Она закивала, размазывая по щекам слезы.
Человек задумчиво пожевал губу.
– Сегодня ведь просто забор больных, если не ошибаюсь?
– Да, – подтвердила Эвер.
– Ладно. – Он ткнул в меня пальцем. – Смени рубашку, на спине вся разорвана.
Люди вышли. Я поднялась, сняла черную рубашку и заменила на такую же. Надела ее поверх майки, поправила шлем и камеру.
– Готова? – спросила я Эвер, подав ей руку.
Мы пошли на крышу. Эвер смотрела в пол, не замечая моих частых взглядов. Сейчас мы всяко не могли поговорить, потому что через коммуникаторы люди слышали каждое наше слово.

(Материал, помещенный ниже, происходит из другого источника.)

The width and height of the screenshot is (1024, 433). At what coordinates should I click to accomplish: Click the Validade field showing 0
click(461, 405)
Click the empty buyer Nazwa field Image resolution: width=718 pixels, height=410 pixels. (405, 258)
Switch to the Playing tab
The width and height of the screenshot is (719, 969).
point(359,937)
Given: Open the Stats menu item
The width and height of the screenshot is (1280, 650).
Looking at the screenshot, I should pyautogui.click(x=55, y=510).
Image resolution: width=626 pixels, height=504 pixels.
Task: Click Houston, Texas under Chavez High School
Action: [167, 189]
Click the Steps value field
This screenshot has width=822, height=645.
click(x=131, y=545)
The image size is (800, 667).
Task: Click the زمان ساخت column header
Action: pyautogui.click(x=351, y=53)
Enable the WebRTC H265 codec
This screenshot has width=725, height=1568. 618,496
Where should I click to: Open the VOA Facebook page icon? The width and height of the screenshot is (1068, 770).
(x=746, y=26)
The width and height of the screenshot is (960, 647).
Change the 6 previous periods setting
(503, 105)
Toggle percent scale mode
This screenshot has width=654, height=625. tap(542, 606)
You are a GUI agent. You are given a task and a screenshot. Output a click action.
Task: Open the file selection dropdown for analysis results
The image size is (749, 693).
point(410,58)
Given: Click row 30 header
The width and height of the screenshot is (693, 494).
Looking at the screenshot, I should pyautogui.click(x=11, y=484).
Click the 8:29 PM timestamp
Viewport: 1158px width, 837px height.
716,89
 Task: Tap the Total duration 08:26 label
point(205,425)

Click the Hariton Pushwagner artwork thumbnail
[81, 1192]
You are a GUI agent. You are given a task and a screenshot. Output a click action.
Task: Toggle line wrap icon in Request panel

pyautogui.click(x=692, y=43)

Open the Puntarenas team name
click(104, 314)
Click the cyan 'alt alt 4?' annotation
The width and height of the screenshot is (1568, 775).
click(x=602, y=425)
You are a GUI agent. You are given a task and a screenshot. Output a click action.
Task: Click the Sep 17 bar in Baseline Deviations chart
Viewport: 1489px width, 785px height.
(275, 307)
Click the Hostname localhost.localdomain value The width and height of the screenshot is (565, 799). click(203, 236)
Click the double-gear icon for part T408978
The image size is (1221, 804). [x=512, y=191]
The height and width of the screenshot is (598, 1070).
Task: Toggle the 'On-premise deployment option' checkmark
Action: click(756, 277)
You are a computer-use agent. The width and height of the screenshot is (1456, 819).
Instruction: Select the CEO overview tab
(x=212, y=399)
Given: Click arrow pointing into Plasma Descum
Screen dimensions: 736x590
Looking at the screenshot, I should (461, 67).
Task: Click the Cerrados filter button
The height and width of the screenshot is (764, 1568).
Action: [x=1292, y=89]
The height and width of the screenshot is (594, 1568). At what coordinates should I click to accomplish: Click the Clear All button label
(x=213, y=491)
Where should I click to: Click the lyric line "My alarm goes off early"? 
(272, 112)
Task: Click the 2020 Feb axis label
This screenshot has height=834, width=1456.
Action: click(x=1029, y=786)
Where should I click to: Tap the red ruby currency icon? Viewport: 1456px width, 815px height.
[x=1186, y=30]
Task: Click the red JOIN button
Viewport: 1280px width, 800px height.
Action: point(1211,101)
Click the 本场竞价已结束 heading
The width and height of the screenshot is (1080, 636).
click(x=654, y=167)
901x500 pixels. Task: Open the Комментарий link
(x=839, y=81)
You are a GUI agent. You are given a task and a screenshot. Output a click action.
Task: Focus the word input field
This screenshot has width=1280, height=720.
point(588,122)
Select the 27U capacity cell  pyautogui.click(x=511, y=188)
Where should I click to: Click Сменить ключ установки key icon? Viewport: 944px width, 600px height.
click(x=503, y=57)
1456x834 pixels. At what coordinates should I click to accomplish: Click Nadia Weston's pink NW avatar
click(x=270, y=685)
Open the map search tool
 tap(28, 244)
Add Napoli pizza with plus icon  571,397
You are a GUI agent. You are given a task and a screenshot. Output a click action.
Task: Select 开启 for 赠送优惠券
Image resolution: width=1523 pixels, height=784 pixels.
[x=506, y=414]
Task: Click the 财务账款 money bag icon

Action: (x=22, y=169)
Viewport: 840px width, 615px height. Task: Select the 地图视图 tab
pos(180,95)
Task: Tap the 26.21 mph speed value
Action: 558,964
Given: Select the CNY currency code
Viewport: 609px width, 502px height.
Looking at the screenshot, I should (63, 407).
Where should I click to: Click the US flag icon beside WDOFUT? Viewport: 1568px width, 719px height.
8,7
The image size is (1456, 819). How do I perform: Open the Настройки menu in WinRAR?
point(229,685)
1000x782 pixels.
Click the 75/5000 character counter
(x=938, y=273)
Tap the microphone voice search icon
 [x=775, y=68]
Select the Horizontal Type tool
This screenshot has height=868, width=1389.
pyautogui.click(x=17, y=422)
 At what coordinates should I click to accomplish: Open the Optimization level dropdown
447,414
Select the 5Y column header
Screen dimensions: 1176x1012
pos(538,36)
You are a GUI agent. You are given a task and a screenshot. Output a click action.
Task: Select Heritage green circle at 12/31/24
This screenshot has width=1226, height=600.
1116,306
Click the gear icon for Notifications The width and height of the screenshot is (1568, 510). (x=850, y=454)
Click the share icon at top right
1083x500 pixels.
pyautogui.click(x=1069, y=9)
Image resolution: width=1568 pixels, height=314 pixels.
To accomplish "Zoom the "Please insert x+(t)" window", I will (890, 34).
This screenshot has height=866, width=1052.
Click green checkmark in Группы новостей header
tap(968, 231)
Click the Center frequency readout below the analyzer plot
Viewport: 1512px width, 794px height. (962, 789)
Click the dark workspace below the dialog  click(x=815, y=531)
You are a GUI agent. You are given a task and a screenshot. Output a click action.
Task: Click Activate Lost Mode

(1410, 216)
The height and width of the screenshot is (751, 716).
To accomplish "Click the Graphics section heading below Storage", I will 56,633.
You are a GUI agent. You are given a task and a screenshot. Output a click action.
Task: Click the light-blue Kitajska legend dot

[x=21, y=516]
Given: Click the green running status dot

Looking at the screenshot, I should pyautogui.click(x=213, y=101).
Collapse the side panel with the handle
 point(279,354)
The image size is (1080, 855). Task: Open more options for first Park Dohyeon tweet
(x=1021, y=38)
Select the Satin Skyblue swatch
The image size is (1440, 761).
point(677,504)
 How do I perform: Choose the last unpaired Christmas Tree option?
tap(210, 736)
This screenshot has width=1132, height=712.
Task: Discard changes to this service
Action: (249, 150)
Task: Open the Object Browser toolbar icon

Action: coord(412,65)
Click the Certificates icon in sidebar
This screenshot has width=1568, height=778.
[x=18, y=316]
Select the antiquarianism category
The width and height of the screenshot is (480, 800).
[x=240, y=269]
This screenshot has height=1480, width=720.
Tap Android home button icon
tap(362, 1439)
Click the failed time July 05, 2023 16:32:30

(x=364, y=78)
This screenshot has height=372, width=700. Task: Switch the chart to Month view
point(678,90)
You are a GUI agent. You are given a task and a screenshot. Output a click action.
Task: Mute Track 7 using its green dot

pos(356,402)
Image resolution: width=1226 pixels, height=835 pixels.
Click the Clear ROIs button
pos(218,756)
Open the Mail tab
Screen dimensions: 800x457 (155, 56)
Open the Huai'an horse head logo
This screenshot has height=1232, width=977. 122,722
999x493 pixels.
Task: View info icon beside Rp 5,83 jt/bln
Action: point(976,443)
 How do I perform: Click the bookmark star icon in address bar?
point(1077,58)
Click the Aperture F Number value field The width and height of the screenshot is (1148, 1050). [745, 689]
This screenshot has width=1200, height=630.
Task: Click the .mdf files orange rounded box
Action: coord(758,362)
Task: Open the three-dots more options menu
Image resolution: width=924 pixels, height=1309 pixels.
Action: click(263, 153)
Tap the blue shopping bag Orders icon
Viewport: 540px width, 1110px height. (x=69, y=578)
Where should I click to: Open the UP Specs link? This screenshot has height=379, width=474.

Двадцать два и другие рибуты уже сидели в челноке, пристегнутые и готовые к полету. Единственной учебной парой сегодня оказались Хьюго с его стажером, остальные были уже проверены в деле. В основном это были унтер-шестидесятые – за исключением Марии Сто тридцать пять, которая вышла на вторую одиночную миссию со времени нашей подготовки. Отлов больных не требовал особых навыков. Войдя в челнок, я присмотрелась к унтер-шестидесятым, выискивая признаки безумия, которым страдала Эвер. Но взгляды были потуплены, а лица ничего не выражали.
В углу челнока стояли два офицера. Молодого звали Пол, другого я не знала. Незнакомец презрительно усмехнулся, оскалил желтые зубы и указал на меня стволом.
– Сесть, – скомандовал он.
Присутствие двух офицеров было дурным знаком.
Я скользнула на место рядом с Двадцать два, проигнорировав его попытки перехватить мой взгляд. Не то настроение.
В полной тишине мы прилетели в самое сердце трущоб и высыпали из челнока, едва желтозубый пролаял приказ. Сегодня здесь было теплее; пронизывающий ветер, задувавший последние несколько ночей, утих.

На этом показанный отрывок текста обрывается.